The Tolloid-like 1 (TLL1) protein, a member of the astacin family of zinc-dependent metalloproteases, plays a critical role in extracellular matrix (ECM) remodeling and growth factor activation. It shares structural homology with BMP-1 (bone morphogenetic protein-1) and is involved in proteolytic processing of precursors such as procollagen and prolysyl oxidase, as well as latent TGF-β binding proteins. TLL1 is essential in embryonic development, particularly in heart formation, neural tube closure, and tissue morphogenesis, as demonstrated by knockout mouse models exhibiting severe cardiovascular defects.
In disease contexts, TLL1 dysregulation has been linked to fibrosis, cancer progression, and cardiovascular disorders. For example, elevated TLL1 expression correlates with hepatic fibrosis by promoting ECM deposition and activating pro-fibrotic signaling pathways. In cancer, TLL1 may facilitate tumor invasion through ECM degradation and growth factor activation.
TLL1 antibodies are valuable tools for detecting TLL1 expression in tissues or cell lines via techniques like Western blot, immunohistochemistry, or immunofluorescence.

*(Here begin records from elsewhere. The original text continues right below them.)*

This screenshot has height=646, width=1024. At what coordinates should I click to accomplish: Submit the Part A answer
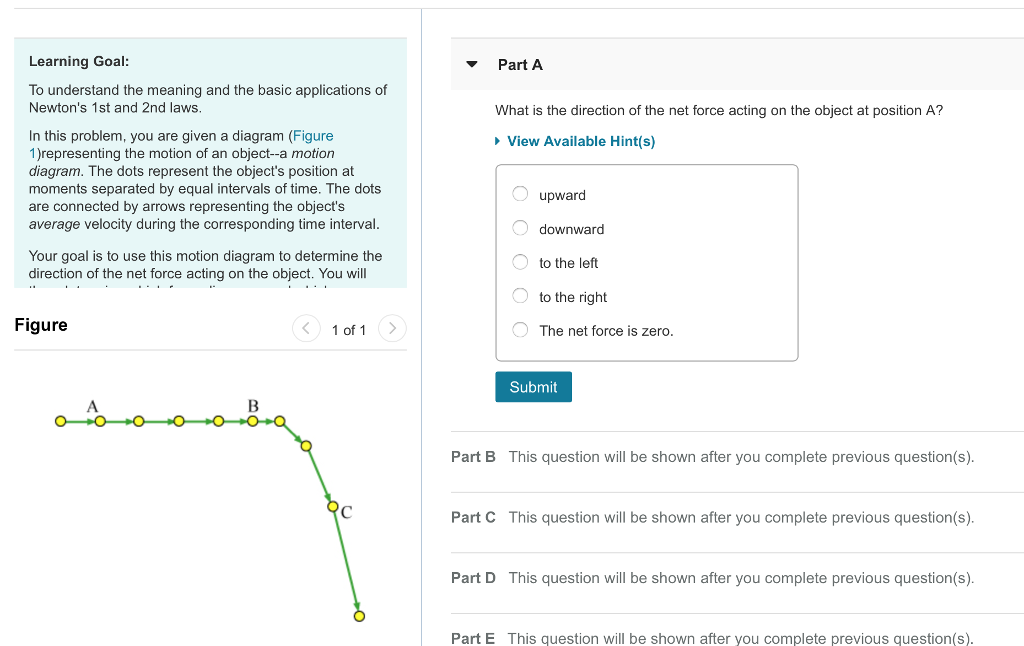[533, 386]
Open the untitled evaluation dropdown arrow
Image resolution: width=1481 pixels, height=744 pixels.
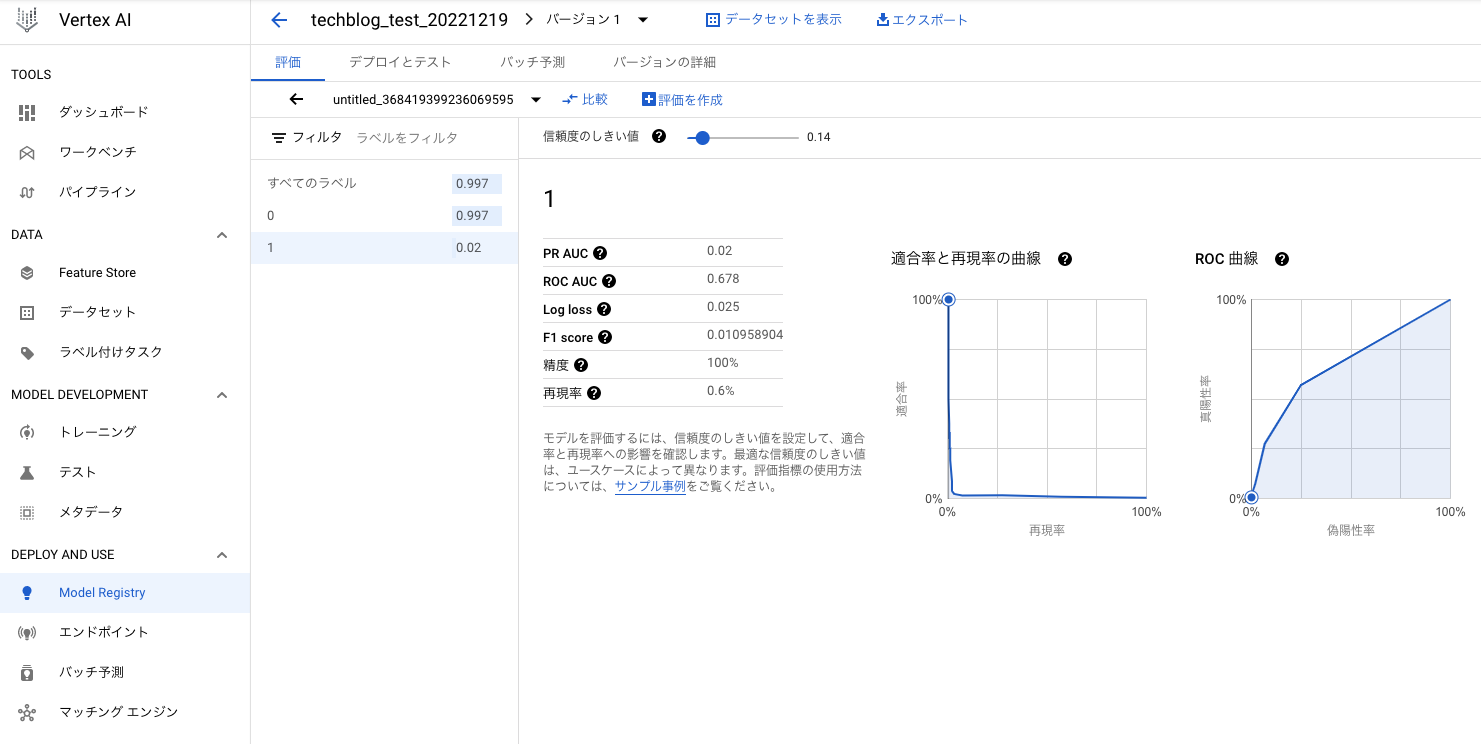point(536,100)
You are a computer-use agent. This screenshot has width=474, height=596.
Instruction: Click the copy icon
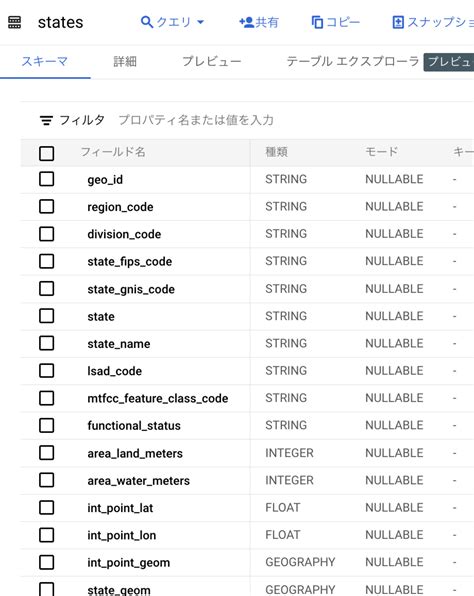(x=317, y=22)
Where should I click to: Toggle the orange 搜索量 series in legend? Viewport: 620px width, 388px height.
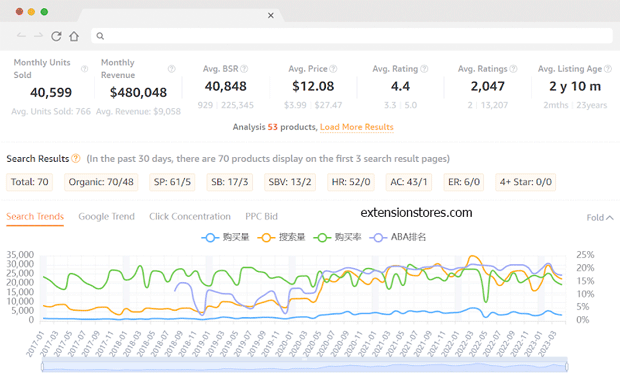(x=282, y=237)
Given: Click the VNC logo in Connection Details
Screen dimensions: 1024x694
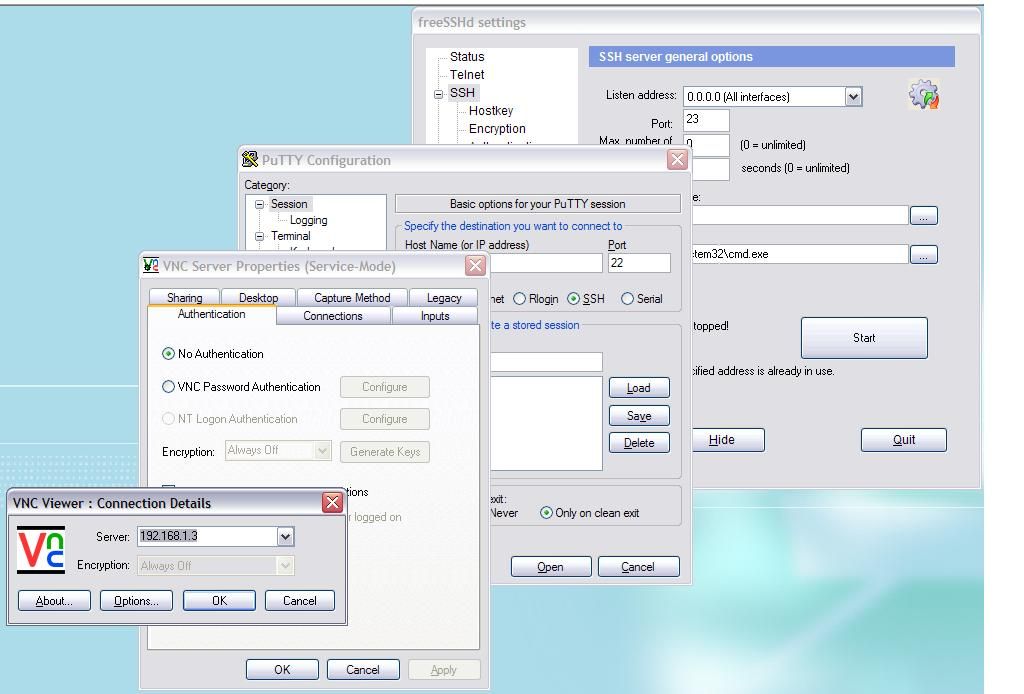Looking at the screenshot, I should coord(39,549).
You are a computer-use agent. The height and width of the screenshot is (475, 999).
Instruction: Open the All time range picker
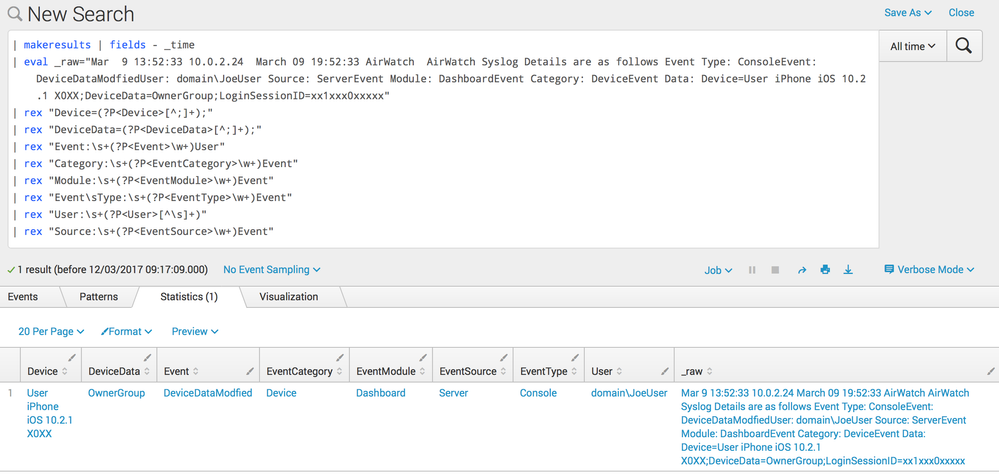pos(913,46)
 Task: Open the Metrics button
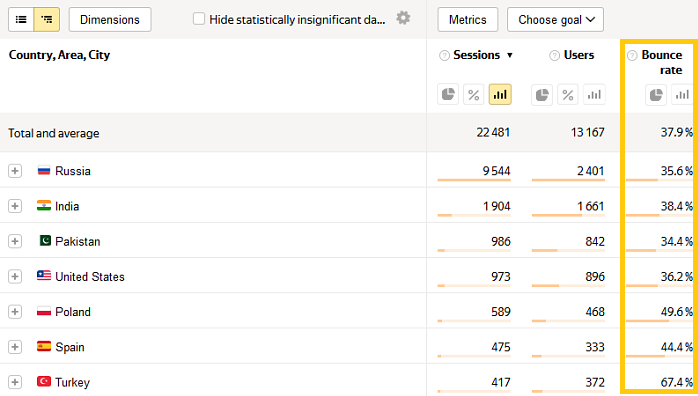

They also aid in studying TLL1's functional mechanisms in development and disease. Recent research explores TLL1 as a potential therapeutic target, with neutralizing antibodies being investigated to inhibit its proteolytic activity in fibrotic or metastatic models. However, its dual roles in tissue homeostasis and pathology necessitate context-specific therapeutic strategies.